- Associated Press - Thursday, July 16, 2015

Sitting in the visitor’s dugout last weekend 90 minutes before batting practice, Ian Desmond stirred and stared with bat in hand. As usual, Desmond looked like his skin would be challenged to contain his insides. After a career-worst his first half, the taut disposition for the perpetually intense Desmond was not surprising.

Desmond’s dismal pre-all-star break results are among the pervasive irregularities in the Washington Nationals’ first 87 games. Yet, they sit atop the National League East, holding a meager two-game lead over the New York Mets with the possibility of facing further sunshine. A grand offseason effort to make the World Series, filled with surprising trades and eye-popping contracts, is yet to be undone, injuries be damned.

The disabled list was swarmed with Nationals stars before the all-star break. Outfielder Jayson Werth moved past offseason shoulder surgery only to be struck in the wrist by a pitch, placing him back on the roll call of the injured. He began a rehabilitation assignment at Single-A Potomac on Thursday night. Center fielder Denard Span was slowed by offseason core surgery before back spasms put him on the disabled list. First baseman Ryan Zimmerman has plantar fasciitis. Starter Stephen Strasburg was placed on the disabled list on July 5 with a left oblique strain. Third baseman Anthony Rendon has been absent much of the season since a seemingly innocuous dive in spring training turned into an unshakable malady. At the time, manager Matt Williams said Rendon had a bruise and his absence from the lineup was precautionary. Rendon has 69 at-bats this season.

The Nationals‘ voodoo doll is filled with pins.

“I think we know what we have when all the players are healthy and playing,” general manager Mike Rizzo said. “We can’t dwell on them not being here. We’re not thinking and talking about the guys that we don’t have. We’re thinking and talking about the guys that are here and playing for us. Those are the important guys.

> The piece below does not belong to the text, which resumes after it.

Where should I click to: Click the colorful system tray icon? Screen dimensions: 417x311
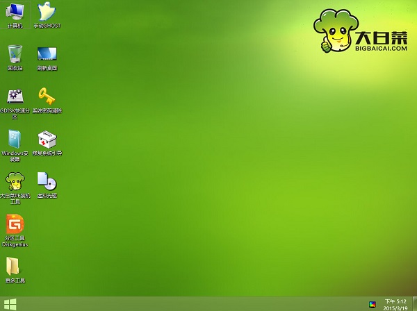click(373, 304)
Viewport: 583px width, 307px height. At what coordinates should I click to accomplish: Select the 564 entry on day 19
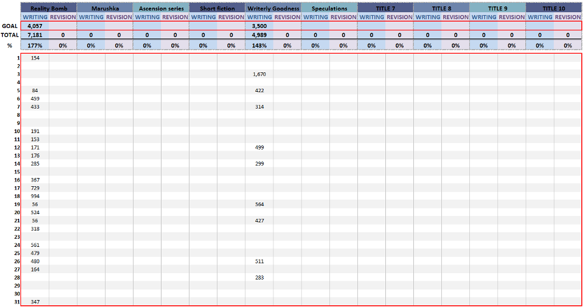tap(259, 204)
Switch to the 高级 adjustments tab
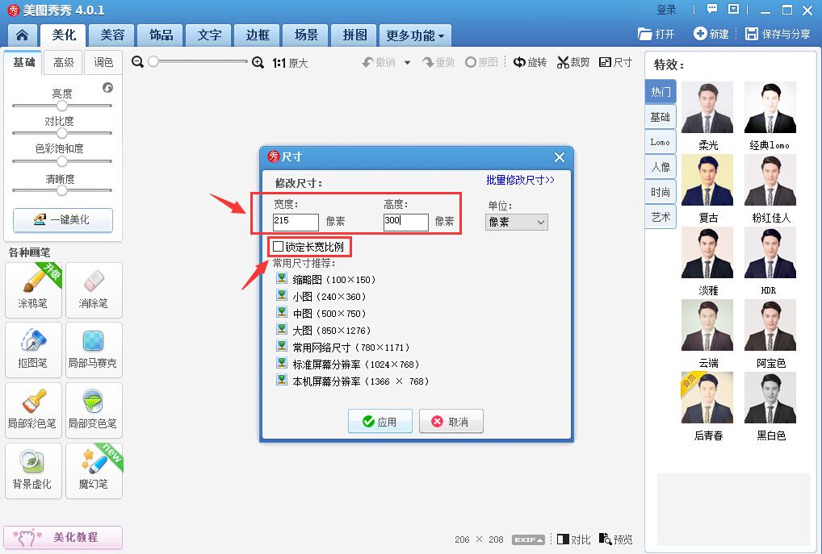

“The Werths and the Rendons and the Zims and the Strases, those are guys that have their own jobs to do right now and that’s to rehab and get healthy and help us down the stretch. We’re talking about the 25 guys that are here right now. We don’t talk about injuries, we don’t talk about replacement values and that type of thing. We just talk about winning today’s game in any way, shape or form that we can.”

Three players have become the plowhorses and few elements of stability this season. Bryce Harper and Max Scherzer are in line for MVP and Cy Young award consideration, respectively. Closer Drew Storen has a 1.89 ERA at the back of the bullpen. Otherwise, a bevy of underachievement has been propped up by spot starts and rescuers from the bench.

Before the season, the Nationals‘ starting rotation was chuckled at with envious disbelief — “Where’s my ring?” Harper asked after Scherzer was signed. Instead, it has been inconsistent and in parts below average outside of Scherzer’s multifaceted dominance.

Jordan Zimmermann has dragged his ERA down to 3.22, though that’s still more than half a run higher than last season’s 2.66.

Doug Fister, who also visited the disabled list this season, has a 4.08 ERA. Last year, his ERA was 2.41. For his career, it’s 3.39. Fister has a WAR of just 0.1.
Strasburg is working to fix his injured body with a bloated 5.16 ERA stuck in the books. His career ERA is 3.21. He has a -0.6 WAR this season.

Gio Gonzalez starts the second half with a 3.99 ERA, up from last year’s 3.57 and a career number of 3.62. Since 2012, his ERA has gone up annually: 2.89, 3.36, 3.57, 3.99.

However, the staff’s walk rate is extraordinarily low, indicating a pull-down in ERA may be coming. The Nationals have allowed the fewest walks in Major League Baseball by a wide margin. They have walked 186 batters. The Mets are second at 215. Zimmermann is sixth in walks per nine innings. Scherzer is third. He has not walked anyone since June 14.

The trade deadline comes in just two weeks, on July 31. The amount of internal damage managed before the all-star break is expected to become a boon afterward. Zimmerman is projected to start a rehabilitation assignment soon. Span seems to finally have an answer on how to manage his spasmodic back muscles, though he will need time to rest. Rendon has been running. Hope for a surge is focused simply on recouping assets already possessed.

“I look at it a little bit like this: Sometime after the break, somewhere maybe around the deadline, we may be able to make a deal for some bats, but they all come from within our system,” Williams said. “We get a chance to go out and get three or four of them, but they’re already on our team. That will help.”

Despite being stuck in survival mode, the Nationals are fifth in runs in the National League and sixth in ERA. For all the talk about the frontline elements Washington compiled, the roster’s depth has kept a championship pursuit afloat and produced logical projections that things will get better.

“They know where we’re at,” Williams said of the players after Sunday’s game. “They know the opportunity presented to us going forward.

“Just continue to grind. It’s not going to be easy to get to where we want to get to.”